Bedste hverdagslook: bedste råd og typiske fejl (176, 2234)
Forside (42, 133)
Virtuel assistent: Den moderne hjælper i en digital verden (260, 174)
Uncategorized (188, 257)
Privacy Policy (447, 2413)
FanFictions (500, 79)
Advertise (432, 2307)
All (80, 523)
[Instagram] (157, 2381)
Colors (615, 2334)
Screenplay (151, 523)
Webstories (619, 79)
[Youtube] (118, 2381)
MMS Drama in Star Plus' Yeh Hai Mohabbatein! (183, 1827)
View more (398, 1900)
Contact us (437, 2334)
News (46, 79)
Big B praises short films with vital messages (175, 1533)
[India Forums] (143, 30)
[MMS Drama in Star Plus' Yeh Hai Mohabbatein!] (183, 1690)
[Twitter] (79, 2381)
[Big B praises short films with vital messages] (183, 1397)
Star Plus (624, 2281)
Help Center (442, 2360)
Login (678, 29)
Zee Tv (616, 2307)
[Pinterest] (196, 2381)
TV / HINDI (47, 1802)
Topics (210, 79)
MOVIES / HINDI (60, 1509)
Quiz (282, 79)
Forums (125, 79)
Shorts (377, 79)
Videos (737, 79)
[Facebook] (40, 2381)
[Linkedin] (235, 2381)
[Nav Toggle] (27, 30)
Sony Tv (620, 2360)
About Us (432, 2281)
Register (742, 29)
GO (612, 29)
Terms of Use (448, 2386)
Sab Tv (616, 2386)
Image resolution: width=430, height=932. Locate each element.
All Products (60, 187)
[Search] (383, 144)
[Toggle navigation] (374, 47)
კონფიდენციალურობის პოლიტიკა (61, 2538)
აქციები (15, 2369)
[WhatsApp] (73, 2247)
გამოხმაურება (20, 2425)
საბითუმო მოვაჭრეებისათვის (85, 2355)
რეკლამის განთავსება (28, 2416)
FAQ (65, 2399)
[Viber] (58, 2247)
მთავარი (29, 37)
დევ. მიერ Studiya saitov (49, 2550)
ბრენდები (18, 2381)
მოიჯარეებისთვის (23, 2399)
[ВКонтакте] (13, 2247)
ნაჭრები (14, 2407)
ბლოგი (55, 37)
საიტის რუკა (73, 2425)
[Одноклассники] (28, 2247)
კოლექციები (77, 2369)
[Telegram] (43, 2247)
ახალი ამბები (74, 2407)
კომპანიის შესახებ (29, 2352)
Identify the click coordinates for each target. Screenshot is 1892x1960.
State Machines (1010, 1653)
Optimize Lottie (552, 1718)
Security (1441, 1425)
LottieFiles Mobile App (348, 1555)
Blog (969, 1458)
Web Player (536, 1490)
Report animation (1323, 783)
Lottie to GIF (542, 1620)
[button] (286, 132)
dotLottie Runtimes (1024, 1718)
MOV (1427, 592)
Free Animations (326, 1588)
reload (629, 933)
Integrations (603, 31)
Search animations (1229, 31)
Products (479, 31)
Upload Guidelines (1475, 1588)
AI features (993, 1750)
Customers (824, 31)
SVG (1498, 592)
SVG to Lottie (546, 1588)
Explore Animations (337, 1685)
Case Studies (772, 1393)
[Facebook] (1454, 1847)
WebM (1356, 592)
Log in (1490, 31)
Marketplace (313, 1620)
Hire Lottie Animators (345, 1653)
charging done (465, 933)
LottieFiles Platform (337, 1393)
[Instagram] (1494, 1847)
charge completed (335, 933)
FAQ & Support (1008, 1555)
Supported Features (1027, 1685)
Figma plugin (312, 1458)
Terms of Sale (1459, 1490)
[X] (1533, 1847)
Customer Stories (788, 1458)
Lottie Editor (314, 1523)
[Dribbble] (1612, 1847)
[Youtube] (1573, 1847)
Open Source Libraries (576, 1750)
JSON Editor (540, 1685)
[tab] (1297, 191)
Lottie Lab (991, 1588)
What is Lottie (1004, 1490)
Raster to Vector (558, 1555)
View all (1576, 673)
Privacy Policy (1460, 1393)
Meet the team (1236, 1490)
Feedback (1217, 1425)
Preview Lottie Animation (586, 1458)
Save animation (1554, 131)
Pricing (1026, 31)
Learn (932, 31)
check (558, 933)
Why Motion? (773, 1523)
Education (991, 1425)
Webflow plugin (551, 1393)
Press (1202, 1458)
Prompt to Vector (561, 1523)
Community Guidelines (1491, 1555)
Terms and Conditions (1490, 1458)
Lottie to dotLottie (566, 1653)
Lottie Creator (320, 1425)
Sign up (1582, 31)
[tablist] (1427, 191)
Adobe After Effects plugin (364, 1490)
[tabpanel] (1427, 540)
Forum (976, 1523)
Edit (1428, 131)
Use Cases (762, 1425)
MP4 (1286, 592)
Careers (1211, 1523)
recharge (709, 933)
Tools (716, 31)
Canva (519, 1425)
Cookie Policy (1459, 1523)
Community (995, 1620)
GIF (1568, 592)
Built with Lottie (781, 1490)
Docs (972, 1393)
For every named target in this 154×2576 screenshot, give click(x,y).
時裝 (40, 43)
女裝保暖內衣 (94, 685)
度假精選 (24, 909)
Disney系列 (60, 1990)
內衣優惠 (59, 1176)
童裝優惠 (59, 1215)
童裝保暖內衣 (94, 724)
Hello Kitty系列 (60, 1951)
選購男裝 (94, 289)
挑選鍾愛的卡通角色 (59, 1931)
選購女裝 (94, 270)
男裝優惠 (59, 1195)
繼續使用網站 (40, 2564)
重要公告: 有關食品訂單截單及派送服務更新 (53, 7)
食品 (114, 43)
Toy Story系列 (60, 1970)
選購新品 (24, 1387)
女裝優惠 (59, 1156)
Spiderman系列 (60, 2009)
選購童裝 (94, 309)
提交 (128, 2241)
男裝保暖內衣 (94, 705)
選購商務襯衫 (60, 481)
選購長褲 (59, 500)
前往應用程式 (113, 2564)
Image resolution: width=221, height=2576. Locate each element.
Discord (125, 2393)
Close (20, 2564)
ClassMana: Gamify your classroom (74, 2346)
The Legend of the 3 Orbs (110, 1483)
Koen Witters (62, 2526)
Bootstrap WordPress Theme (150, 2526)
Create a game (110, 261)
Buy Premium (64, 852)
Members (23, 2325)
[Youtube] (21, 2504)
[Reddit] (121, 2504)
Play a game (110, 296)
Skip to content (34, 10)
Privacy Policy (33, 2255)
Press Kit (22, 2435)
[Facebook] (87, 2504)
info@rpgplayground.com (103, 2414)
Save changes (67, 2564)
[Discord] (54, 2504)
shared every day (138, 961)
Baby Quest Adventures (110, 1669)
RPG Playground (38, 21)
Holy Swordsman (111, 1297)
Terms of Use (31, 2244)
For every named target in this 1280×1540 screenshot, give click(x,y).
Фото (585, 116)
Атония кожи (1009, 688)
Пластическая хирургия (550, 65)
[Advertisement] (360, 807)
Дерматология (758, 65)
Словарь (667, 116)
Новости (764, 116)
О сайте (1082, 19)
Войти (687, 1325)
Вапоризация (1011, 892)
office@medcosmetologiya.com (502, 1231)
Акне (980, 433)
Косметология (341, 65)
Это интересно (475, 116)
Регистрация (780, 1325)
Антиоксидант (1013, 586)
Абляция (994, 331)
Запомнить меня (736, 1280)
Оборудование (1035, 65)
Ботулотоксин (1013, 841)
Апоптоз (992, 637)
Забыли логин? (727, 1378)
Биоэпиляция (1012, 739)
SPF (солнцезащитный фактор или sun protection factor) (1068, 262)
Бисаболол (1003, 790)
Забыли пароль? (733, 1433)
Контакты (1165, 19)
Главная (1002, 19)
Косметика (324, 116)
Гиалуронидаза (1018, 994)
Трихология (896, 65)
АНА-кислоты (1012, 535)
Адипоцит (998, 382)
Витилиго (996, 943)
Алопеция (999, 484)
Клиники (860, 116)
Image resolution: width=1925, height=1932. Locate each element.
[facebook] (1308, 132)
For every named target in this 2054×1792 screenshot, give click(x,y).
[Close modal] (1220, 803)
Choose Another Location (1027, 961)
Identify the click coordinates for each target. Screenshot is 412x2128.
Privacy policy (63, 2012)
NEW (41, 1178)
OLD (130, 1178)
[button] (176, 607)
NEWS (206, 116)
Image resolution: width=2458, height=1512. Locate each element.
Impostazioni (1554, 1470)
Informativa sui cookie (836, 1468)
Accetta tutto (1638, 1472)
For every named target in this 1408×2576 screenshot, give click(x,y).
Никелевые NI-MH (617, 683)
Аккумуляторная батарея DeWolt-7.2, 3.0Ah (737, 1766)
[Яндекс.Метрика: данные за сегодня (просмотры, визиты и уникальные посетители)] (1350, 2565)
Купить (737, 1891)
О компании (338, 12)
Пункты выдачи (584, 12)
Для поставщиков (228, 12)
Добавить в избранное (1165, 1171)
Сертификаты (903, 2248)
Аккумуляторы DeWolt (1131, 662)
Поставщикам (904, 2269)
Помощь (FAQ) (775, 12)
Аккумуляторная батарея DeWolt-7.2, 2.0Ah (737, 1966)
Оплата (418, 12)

—————

▶ What you should do: Write out word for word only the lines from the start of the entries down to the line with "რეკლამის განთავსება (28, 2416)", please, including both ends.

▶ Answer section:
Bedste hverdagslook: bedste råd og typiske fejl (176, 2234)
Forside (42, 133)
Virtuel assistent: Den moderne hjælper i en digital verden (260, 174)
Uncategorized (188, 257)
Privacy Policy (447, 2413)
FanFictions (500, 79)
Advertise (432, 2307)
All (80, 523)
[Instagram] (157, 2381)
Colors (615, 2334)
Screenplay (151, 523)
Webstories (619, 79)
[Youtube] (118, 2381)
MMS Drama in Star Plus' Yeh Hai Mohabbatein! (183, 1827)
View more (398, 1900)
Contact us (437, 2334)
News (46, 79)
Big B praises short films with vital messages (175, 1533)
[India Forums] (143, 30)
[MMS Drama in Star Plus' Yeh Hai Mohabbatein!] (183, 1690)
[Twitter] (79, 2381)
[Big B praises short films with vital messages] (183, 1397)
Star Plus (624, 2281)
Help Center (442, 2360)
Login (678, 29)
Zee Tv (616, 2307)
[Pinterest] (196, 2381)
TV / HINDI (47, 1802)
Topics (210, 79)
MOVIES / HINDI (60, 1509)
Quiz (282, 79)
Forums (125, 79)
Shorts (377, 79)
Videos (737, 79)
[Facebook] (40, 2381)
[Linkedin] (235, 2381)
[Nav Toggle] (27, 30)
Sony Tv (620, 2360)
About Us (432, 2281)
Register (742, 29)
GO (612, 29)
Terms of Use (448, 2386)
Sab Tv (616, 2386)
Image resolution: width=430, height=932. Locate each element.
All Products (60, 187)
[Search] (383, 144)
[Toggle navigation] (374, 47)
კონფიდენციალურობის პოლიტიკა (61, 2538)
აქციები (15, 2369)
[WhatsApp] (73, 2247)
გამოხმაურება (20, 2425)
საბითუმო მოვაჭრეებისათვის (85, 2355)
რეკლამის განთავსება (28, 2416)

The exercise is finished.